WRITTEN TASK: Return everything from the line that contains "coordinates (72, 189)." down to the line that contains "heap-car3-box: car3 is", reproduced verbatim from the records below.

MATERIAL SHOWN:
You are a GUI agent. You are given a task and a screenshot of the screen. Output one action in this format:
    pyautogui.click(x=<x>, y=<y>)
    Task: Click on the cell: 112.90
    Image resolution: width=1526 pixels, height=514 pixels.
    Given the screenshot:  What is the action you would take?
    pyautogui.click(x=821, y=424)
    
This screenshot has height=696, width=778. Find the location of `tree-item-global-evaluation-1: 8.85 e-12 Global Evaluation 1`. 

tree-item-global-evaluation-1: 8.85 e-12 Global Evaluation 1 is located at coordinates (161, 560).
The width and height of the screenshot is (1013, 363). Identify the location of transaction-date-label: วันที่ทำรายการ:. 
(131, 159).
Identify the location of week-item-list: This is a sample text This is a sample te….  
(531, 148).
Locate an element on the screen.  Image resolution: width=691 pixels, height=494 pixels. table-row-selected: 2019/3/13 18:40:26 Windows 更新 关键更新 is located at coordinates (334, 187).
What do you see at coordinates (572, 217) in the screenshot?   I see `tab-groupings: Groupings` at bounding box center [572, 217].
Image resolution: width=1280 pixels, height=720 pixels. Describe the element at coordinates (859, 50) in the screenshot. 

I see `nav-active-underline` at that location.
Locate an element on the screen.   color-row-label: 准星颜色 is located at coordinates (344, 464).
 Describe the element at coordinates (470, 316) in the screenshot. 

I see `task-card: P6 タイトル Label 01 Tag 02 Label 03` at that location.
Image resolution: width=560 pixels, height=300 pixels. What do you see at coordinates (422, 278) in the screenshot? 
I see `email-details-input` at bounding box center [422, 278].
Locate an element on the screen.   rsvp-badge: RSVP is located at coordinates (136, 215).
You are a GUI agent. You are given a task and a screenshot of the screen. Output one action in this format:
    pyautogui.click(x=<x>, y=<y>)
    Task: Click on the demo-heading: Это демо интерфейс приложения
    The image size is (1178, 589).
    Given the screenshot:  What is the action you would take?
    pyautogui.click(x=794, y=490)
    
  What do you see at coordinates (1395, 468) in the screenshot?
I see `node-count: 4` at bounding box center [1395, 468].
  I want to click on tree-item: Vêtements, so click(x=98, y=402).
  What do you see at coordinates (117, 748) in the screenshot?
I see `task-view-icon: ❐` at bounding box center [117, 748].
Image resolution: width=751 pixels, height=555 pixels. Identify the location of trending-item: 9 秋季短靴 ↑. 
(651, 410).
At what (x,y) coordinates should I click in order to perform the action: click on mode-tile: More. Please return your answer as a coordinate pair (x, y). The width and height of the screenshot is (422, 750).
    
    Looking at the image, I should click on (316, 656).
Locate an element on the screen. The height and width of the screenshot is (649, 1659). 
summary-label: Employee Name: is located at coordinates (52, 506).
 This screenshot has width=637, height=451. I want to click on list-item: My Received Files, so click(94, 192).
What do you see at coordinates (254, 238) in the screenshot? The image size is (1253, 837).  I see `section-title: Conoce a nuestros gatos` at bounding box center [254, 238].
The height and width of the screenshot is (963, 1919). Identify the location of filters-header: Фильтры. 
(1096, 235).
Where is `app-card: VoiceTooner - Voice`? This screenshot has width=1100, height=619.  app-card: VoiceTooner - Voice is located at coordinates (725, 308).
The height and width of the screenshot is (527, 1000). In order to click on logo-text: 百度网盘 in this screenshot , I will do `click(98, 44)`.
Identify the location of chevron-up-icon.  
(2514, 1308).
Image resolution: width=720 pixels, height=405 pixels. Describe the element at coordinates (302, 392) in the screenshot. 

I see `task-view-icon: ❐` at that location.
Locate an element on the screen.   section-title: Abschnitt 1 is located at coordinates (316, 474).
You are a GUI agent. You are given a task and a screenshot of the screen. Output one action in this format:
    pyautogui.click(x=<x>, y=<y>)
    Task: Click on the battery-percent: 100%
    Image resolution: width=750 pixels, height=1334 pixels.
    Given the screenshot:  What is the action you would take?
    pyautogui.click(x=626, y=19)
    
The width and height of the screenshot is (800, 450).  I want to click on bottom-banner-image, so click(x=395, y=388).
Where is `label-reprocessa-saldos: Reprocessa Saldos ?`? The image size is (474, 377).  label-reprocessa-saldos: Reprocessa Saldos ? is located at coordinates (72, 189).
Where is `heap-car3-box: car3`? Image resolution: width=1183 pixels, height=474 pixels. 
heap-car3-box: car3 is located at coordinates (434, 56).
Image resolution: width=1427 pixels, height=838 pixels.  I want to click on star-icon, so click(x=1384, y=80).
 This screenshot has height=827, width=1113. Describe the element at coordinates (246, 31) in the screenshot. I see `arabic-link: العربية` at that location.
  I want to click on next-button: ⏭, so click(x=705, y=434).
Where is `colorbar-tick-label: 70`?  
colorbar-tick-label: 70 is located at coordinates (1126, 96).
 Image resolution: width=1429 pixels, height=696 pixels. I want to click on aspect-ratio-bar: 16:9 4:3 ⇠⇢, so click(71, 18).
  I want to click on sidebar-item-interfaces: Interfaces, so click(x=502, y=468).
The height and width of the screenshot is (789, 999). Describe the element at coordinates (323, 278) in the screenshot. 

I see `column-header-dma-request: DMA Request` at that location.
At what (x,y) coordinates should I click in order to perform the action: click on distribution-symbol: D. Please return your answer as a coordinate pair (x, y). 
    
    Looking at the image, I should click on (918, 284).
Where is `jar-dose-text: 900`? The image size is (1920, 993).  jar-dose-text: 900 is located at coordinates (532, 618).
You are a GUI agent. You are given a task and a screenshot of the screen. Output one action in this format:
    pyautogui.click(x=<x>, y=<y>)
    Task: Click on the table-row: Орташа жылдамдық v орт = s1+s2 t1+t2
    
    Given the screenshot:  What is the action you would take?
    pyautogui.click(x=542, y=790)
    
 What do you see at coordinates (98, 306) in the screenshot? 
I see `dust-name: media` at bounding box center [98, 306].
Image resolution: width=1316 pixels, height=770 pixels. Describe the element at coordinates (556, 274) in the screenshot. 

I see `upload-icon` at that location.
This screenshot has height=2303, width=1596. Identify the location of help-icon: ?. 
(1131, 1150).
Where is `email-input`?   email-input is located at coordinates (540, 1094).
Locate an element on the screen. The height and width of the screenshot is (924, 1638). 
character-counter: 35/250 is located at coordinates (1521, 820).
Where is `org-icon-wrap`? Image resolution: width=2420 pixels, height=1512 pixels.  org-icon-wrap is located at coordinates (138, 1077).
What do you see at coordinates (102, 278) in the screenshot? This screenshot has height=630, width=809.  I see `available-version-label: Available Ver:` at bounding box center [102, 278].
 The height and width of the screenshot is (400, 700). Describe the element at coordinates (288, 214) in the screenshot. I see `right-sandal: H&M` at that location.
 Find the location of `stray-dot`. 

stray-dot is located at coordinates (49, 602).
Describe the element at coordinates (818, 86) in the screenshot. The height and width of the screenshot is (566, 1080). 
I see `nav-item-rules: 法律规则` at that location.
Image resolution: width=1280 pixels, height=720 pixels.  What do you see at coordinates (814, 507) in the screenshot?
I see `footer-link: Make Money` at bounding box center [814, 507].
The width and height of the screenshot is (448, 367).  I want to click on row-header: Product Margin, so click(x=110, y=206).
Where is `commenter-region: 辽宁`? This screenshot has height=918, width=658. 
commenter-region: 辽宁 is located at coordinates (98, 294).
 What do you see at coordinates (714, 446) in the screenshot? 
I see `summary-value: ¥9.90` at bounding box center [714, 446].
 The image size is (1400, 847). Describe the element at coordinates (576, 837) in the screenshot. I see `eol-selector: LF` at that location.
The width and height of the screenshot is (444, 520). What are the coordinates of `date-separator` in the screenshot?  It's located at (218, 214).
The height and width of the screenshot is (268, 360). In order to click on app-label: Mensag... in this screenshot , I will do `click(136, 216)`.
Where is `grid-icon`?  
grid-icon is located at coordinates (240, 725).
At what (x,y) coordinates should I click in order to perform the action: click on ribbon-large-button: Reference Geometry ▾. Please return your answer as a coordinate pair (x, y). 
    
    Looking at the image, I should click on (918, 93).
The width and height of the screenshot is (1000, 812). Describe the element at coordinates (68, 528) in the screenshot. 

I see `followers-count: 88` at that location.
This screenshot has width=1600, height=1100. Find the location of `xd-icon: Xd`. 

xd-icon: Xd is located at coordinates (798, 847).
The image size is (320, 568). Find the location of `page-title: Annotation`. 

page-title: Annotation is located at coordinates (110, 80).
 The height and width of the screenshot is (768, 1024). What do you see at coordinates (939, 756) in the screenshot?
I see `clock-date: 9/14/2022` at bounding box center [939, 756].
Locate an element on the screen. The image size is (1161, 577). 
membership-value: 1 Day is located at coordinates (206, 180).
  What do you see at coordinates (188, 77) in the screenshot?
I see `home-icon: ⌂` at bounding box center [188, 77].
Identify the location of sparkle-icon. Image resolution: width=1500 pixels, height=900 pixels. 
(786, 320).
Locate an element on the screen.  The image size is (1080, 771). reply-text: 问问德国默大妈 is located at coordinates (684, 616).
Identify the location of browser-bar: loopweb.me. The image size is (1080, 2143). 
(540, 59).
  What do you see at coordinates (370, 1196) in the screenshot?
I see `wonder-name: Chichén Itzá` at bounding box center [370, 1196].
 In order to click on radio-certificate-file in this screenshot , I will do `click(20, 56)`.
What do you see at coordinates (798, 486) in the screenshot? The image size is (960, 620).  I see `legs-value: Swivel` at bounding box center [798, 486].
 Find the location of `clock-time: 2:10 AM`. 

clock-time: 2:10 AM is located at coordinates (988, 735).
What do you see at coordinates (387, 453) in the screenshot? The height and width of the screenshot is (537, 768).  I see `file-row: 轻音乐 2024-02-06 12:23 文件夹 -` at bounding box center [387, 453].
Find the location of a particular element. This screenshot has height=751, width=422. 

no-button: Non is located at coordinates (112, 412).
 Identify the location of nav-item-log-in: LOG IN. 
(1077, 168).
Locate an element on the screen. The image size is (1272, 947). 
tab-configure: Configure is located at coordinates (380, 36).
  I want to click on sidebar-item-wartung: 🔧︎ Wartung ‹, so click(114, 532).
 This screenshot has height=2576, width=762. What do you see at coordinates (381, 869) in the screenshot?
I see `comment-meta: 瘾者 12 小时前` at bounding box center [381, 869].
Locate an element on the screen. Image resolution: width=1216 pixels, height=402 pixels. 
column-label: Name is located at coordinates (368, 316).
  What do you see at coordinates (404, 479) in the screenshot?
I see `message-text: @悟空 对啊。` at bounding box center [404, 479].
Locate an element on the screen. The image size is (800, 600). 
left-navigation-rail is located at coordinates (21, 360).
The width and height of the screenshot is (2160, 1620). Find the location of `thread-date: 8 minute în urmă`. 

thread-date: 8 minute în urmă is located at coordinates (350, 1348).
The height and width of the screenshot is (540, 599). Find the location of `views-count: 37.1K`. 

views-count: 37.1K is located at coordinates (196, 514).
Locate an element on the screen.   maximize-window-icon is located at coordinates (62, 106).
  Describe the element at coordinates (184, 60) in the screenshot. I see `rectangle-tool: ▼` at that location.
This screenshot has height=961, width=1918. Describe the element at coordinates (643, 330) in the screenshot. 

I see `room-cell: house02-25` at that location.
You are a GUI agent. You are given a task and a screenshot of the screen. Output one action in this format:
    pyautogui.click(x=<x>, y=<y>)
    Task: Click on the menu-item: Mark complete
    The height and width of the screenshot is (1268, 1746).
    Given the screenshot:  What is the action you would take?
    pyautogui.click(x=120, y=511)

WRITTEN ANSWER:
Where is `label-reprocessa-saldos: Reprocessa Saldos ?`? The image size is (474, 377).  label-reprocessa-saldos: Reprocessa Saldos ? is located at coordinates (72, 189).
Where is `heap-car3-box: car3`? Image resolution: width=1183 pixels, height=474 pixels. 
heap-car3-box: car3 is located at coordinates (434, 56).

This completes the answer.